Wednesday, March 22, 2017


Just tell us the truth. Stop sugar coating the extensive and pervasive results of industrialization and its' disgusting toxic waste disposal between the late 1800s and 1980. This waste disposal was to simply send solvents, pesticides and toxic waste water into the nearest ditch, canal, creek or waterway. More "enlightened" companies farther away from the Grand River and its' tributaries used waste lagoons, pits and ponds out behind their properties, presumably somewhat out of site. To this day Cambridge's (& Kitchener-Waterloo) groundwater is still contaminated with these carcinogenic compounds.

The Region of Waterloo's Annual (Drinking Water) Reports are out. They are on the Region's website under the headings of Environment, Water, Quality & Treatment. Up until this year you could access reports going back a decade or so. Those are now gone. I accept some blame for this. I have been posting here each year for the last several years my take on these reports. I also accept some credit for a new page at the start of these reports. It is a list of definitions of some of their shortforms and acronyms. Three years ago I and Woolwich Township went after the Region big time in regards to the disgrace of third world water supply in West Montrose. This included requesting that the Region clarify all their stupid acronyms on their Annual (drinking water) Reports.

A year or so ago I gave my opinion that the Middleton St. Wellfield was the most expensive water in the Region. This was based upon the amount of treatment necessary as well as the recent upgrades in 2013. An Advanced Oxidation Process (AOP) was added to the treatment currently available. This is not to detract from the extensive treatment costs for Grand River water taken from the Hidden valley area and piped over to Mannheim for extensive treatment.

The Middleton Wellfield has always been problematic. It's right beside the Grand River and besides other nearby industries is blessed with Canadian General Tower (CGT) across the street. Among many other things CGT was credited with adding phalates to the sediments in the Grand River beside their plant. Since the addition of AOP in 2013 I've been watching Trichloroethylene (TCE) concentrations carefully in their Annual Report for this wellfield. Back in 2009 TCE was found at concentrations ranging from 2.3 to 4.4 parts per billion (ppb) with most results in the 3.4 Area. By 2011 they ranged from 1.8 to 2.9 ppb. with most results in the 2.6 Area. 2013 had TCE ranges of .7 to 3 ppb. with most results in the 1.4 Area. Three wells have historically been the source of TCE (& more) into the Middleton Well System. Based upon six different wells now being part of this system I had believed that a significant amount of dilution and mixing of well water was going on. I refer to this as managing pollution not fixing it.

Now here's where it gets a little weird for me. They've got a new multimillion dollar system. A little fine tuning and operator experience usually can maximize the potential of a new water treatment system. By 2014 TCE ranged from 1.2 to 1.9 ppb. in the Middleton Wellfield results. Most results were in the 1.6 ppb. area. Hmm, this is higher than the previous year.

2009 - 3.4 *********************************************************************************************************************
2011 - 2.6 *********************************************************************************************************************
2013 - 1.4 *********************************************************************************************************************

2014 - 1.6 *********************************************************************************************************************

In 2015 the TCE results were between 1.1 and 1.9 ppb. with the most results in the 1.4 ppb. Area.

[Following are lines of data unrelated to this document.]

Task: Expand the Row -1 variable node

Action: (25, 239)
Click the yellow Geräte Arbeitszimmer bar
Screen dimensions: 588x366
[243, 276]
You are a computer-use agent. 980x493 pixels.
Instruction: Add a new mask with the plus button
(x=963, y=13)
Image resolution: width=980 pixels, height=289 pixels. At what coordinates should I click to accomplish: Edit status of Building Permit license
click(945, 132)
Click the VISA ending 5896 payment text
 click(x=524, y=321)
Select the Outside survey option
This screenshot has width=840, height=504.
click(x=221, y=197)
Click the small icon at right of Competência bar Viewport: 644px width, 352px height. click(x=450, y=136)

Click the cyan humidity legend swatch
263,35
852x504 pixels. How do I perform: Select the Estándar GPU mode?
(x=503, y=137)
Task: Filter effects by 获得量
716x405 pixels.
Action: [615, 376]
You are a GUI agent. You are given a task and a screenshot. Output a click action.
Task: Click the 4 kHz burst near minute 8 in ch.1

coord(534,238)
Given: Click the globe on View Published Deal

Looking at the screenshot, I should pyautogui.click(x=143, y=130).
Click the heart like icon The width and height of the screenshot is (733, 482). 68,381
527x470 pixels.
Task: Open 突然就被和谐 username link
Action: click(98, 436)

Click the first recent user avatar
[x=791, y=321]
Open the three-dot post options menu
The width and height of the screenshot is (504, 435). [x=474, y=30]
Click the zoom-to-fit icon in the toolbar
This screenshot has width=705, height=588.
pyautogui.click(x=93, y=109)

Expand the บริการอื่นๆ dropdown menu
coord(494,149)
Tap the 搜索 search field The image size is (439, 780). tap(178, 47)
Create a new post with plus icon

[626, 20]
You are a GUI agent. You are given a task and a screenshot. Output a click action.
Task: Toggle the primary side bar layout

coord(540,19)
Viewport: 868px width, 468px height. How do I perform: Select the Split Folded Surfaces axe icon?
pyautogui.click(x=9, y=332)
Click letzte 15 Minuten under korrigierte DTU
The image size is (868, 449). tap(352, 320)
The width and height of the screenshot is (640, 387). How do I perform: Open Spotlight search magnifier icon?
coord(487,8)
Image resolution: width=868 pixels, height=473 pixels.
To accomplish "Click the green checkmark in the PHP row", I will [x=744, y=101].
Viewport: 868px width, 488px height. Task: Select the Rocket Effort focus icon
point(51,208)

Now the most recent data ie. for 2016. We have results between 1.13 and 1.6 ppb. with most results in the 1.3 to 1.4 area. After three plus years of running this system have they hit diminishing returns of TCE removal from Cambridge's drinking water? Or in the alternative are they using this system to manage contamination rather than to eliminate it? Is the cost ever increasing to reduce TCE concentrations closer to zero and they've made a management decision to accept greater health care costs down the road for the alleged one or two in a million increased cancers? With over 40% of our population now able to EXPECT cancer at least once in their lifetimes the so called risk assessment numbers have never impressed me.

Tomorrow I'm going to post in regards to the concentrations of TCE in the Middleton St. wellfield in the 1980s and 1990s. It is not good. I will also add a few concentrations of other toxic solvents to let you know what you've already been exposed to. Cancer sometimes takes decades to develop. Past toxic exposures do not "toughen" you up. They make you more likely to succumb to current even lower exposures of these toxic substances.